Man, if I only knew the way our brain worked, or what the reward pathway was. I didn't know any of these things, just like the rest of the people my age who got hooked. Lucky it was nicotine, rather than diamorphine. I consider them all the same under some circumstances, yes I do.
I really liked it, that's why I wanted to make sure that cigarettes would cover every single part of my life, and so it went. I impersonated the perfect ignorant Italian without realizing it: I started smoking at home, on sidewalks, at the station and even in parks, until I realized, of course, that I was making the worst mistake of my life. I'm not going to describe precisely every quit attempt that I made, I would rather focus on the reasons why I relapsed so many times: let's say about fifteen (that's a lot considering my age, isn't it?). So, the first attempts (I'm calling them that for a reason) were upsetting, but very useful: 3 or 4 hours, and when I was feeling really motivated even 3 or 4 days smoke free! I was still trying not to smoke, and I mean "trying", with my only will power. I then made research on what addiction was about and BOOM, that was it, it got me frustrated! I'd heard something about addiction before but I would never imagine it would happen to me (sounds familiar?).
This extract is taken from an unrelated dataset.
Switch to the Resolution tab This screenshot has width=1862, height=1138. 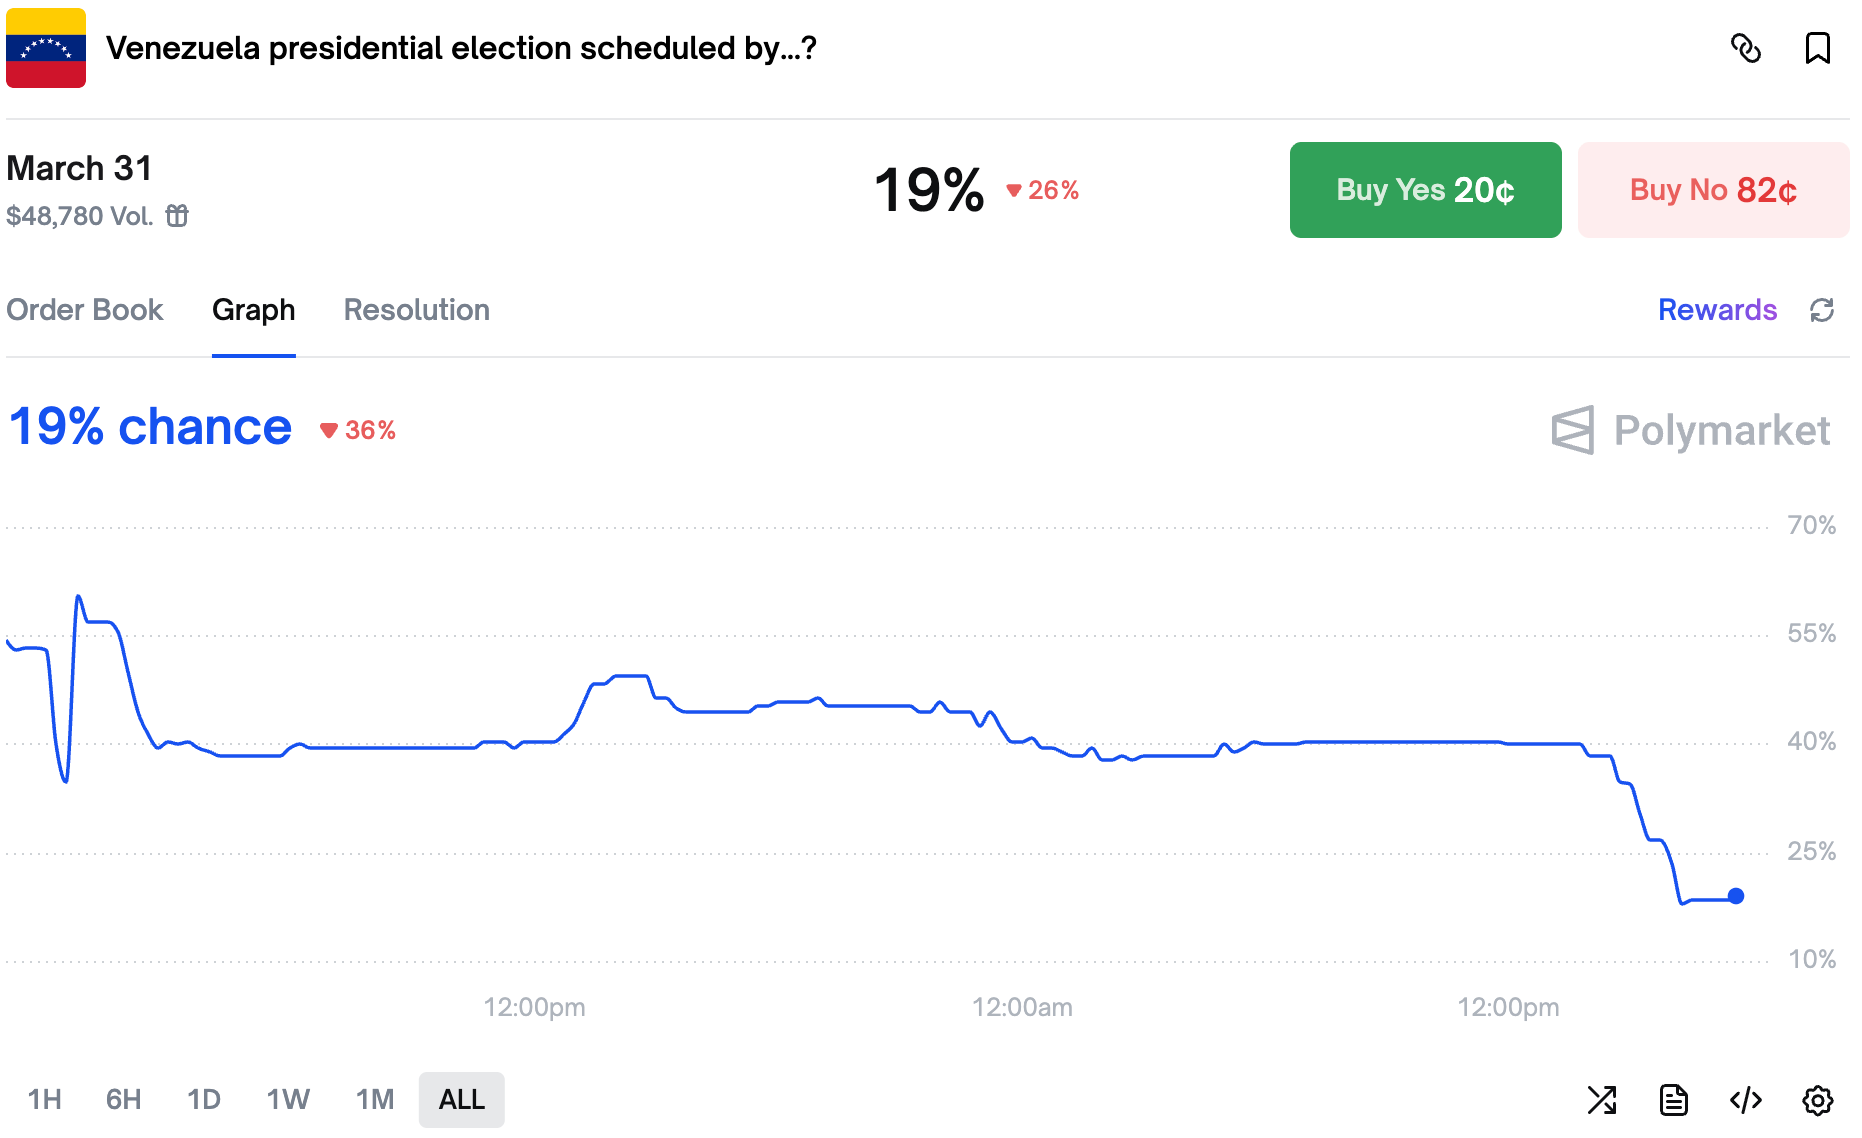[417, 310]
Everyone can make it through the day, the week, the month and even the year if they want: that's what I wanted when I stayed quit for 180 days in 2016, I said "well, that's it, I'm going to take it one day at a time and I will make it! I can beat addiction!" And I could actually beat it, but still, I didn't know that there were way more things rather than physical addiction, such as the psychological part, the occasional stress, the occasional arguments with the people I loved, and, in general, any unexpected event that triggered me in a way that I would never imagine could be possible. I would freak out every time those events occurred.
One thing that surely played an important role in my relapse was memory. Yeah, our brain is incredibly good at making us think that that feeling was the best thing on earth. I had never come so far, nor had I ever experienced the feeling of lighting up after a long time. Or had I? Wasn't the crave of tasting those emotions again just as intense as the feeling that I first encountered when I lit my very first cigarette? Wasn't it stronger than it had ever been? I had the feeling that those emotions were irreplaceable, may it be with a glass of wine rather than anything that could alter my mind. It's as crazy as it sounds. It's addiction.
Guess what: I was damn wrong. It was 3 in the morning and I had just argued with my girlfriend (typical): even you know that the argument was, indeed, just a pretext to start smoking again. I WANTED it! Previously I had bought three or four packs of cigarettes and tossed them in the trash right afterwards. It tasted like paper anyways, and it didn't give me the slightest feeling of pleasure. It gave me my loved addiction back though!
Let me tell you something: I bless all the times that I've relapsed, that precise one in particular. I wouldn't be this happy now, I wouldn't be this free. I wouldn't have the same attitude towards addiction: I'm not only talking about nicotine, I'm referring to any kind of addiction that life puts us in front of. Relapse is not failure, but a gain of wisdom. Grow some exploitable knowledge out of it, not resentment towards yourself. Then quit and learn to live together with an illness whose days are numbered.
It's not about how many days one has been quit. It's how boldly he has fought towards freedom.
To me, 200 days represent the first step in a long journey.